» Supplied text
** begin **

In [25]:
from collections import Counter
from itertools import combinations
from itertools import permutations
import time
from _md5 import md5
# Define global variables
ANAGRAM = "poultry outwits ants"
HASH_EASY = "e4820b45d2277f3844eac66c903e84be"
HASH_MED = "23170acc097c24edb98fc5488ab033fe"
HASH_HARD = "665e5bcb0c20062fe8abaaf4628bb154"
PHRASE_CHARACTERS = len(ANAGRAM) - ANAGRAM.count(' ')
PHRASE_COUNTER = Counter(ANAGRAM.replace(" ", ""))
# The replace is necessary when we'll be dealing with >3 words

# HELPER FUNCTIONS


def is_counter_subset(reference_counter, words_counter):
    r"""Function to define if a collections.Counter is a subset of the
    reference one.

    Parameters
    ----------
    reference_counter:    dictionary
                          ANAGRAM counter

    words_counter:        dictionary
                          current phrase or word counter

    Return
    ------
    is_subset:            Bool
                          True is a subset, False it is not

    """
    # Check if the counters are subset of anagram_letters
    is_subset_counter = Counter({
                                key: reference_counter.get(key, 0) - value
                                for key, value in words_counter.items()
                                })

** end **

Pointing records for screenshots and pages:
** begin **

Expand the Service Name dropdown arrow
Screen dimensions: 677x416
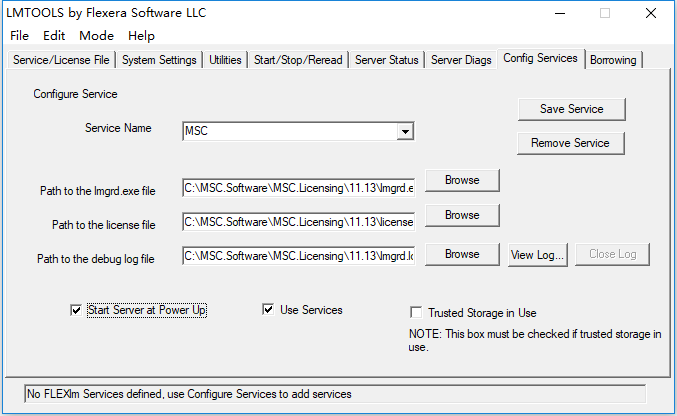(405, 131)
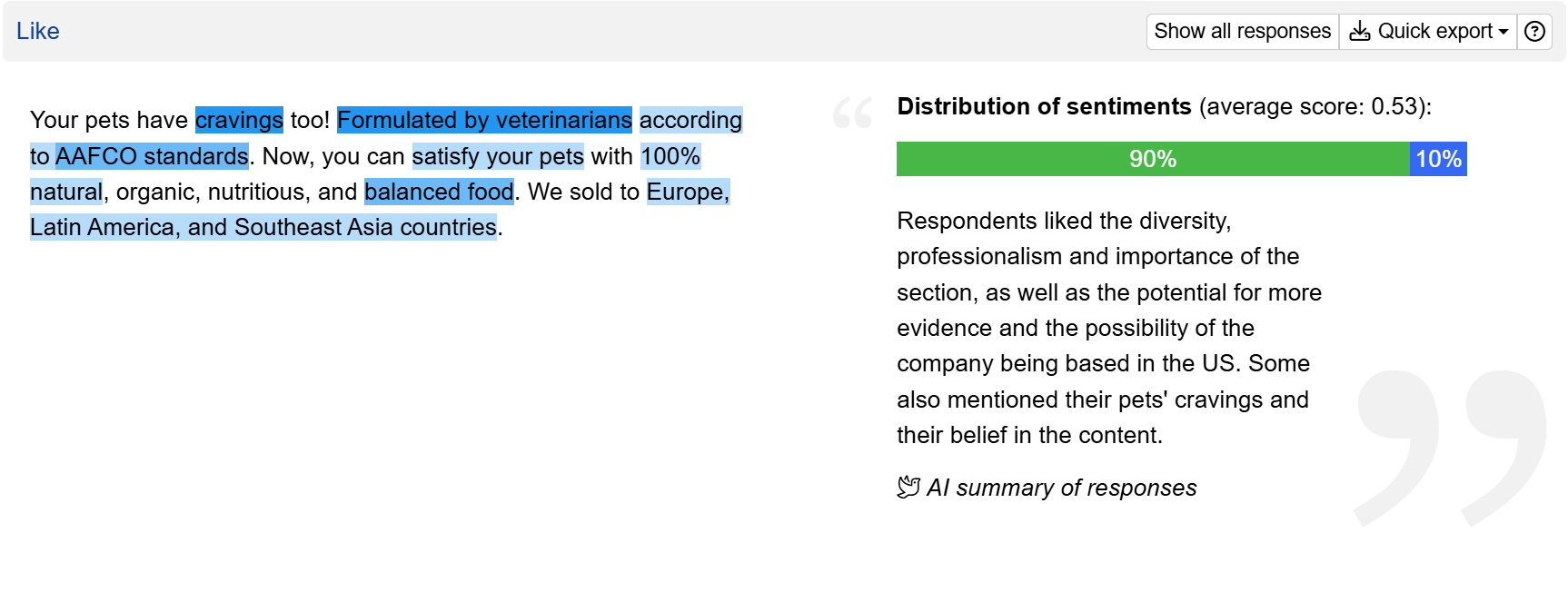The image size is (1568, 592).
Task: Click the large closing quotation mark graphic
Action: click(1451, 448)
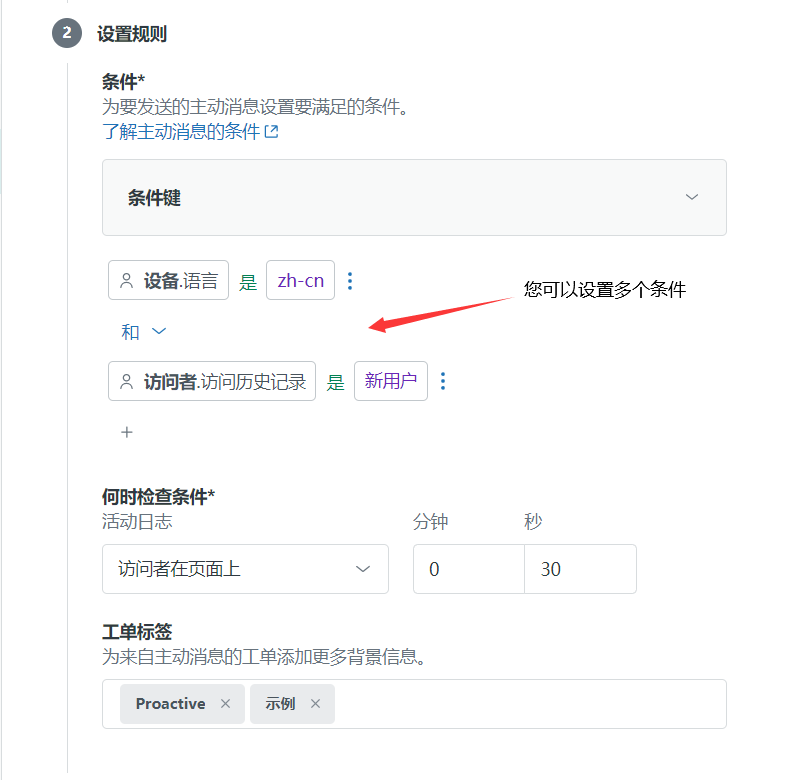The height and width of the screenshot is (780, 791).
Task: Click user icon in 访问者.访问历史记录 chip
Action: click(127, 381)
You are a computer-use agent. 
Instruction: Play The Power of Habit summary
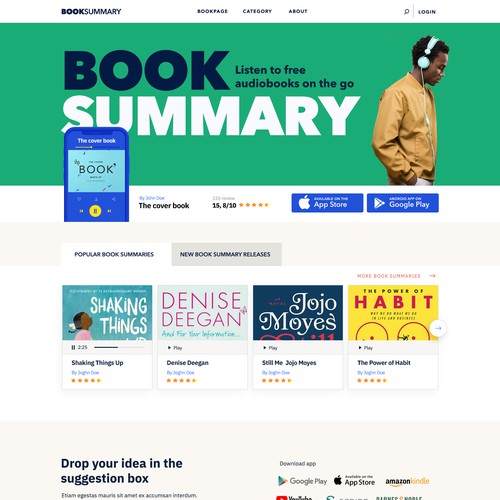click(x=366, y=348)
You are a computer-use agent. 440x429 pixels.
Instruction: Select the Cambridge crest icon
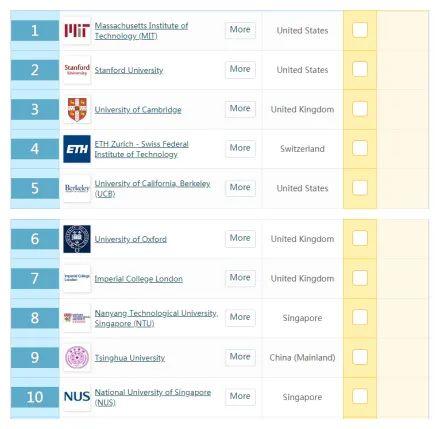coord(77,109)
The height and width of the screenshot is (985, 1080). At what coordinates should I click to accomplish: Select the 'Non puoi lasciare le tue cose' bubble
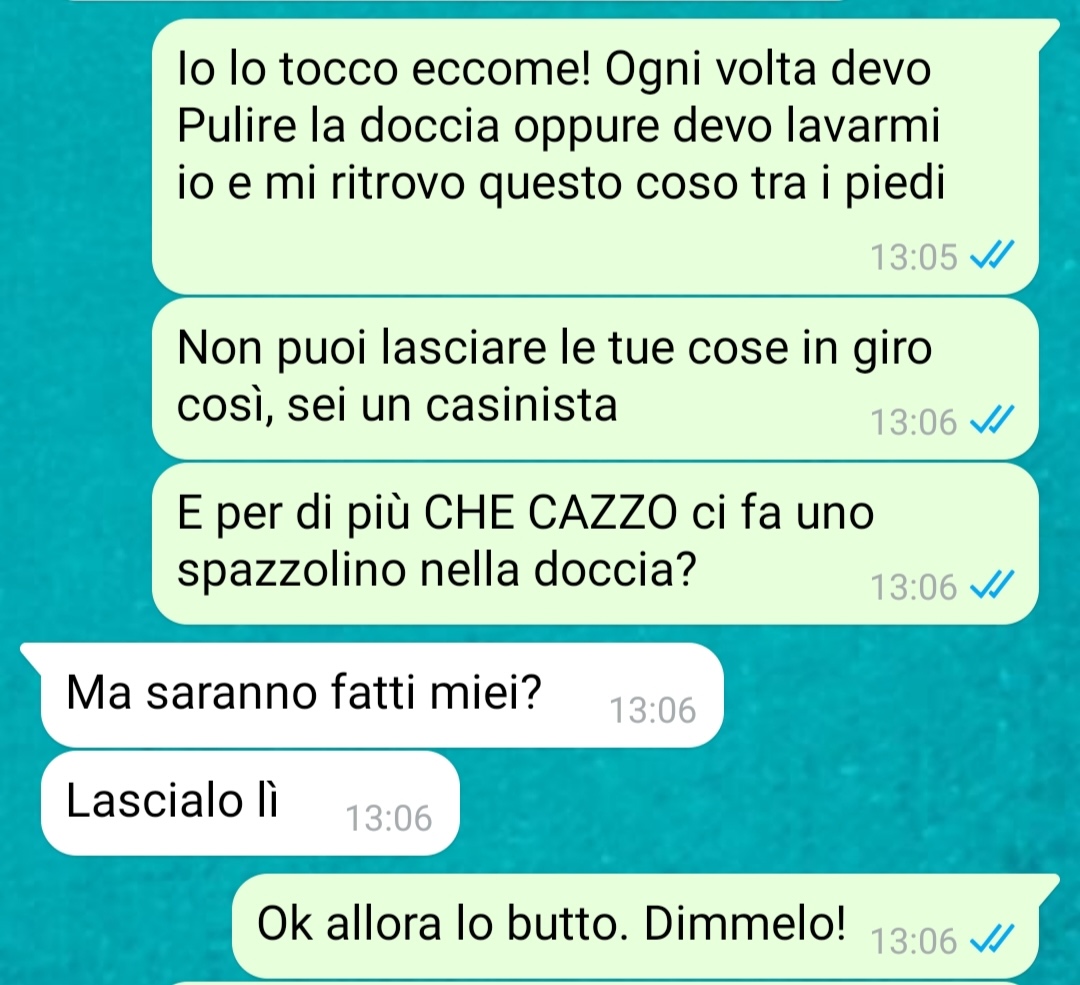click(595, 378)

** end **

» Aim of the exercise
Reproduce the Python code, beginning at the words "# Check if the" and stopping after "value in words_counter.items()". The entries stand apart from the Python code.

» Answer to the exercise
# Check if the counters are subset of anagram_letters
    is_subset_counter = Counter({
                                key: reference_counter.get(key, 0) - value
                                for key, value in words_counter.items()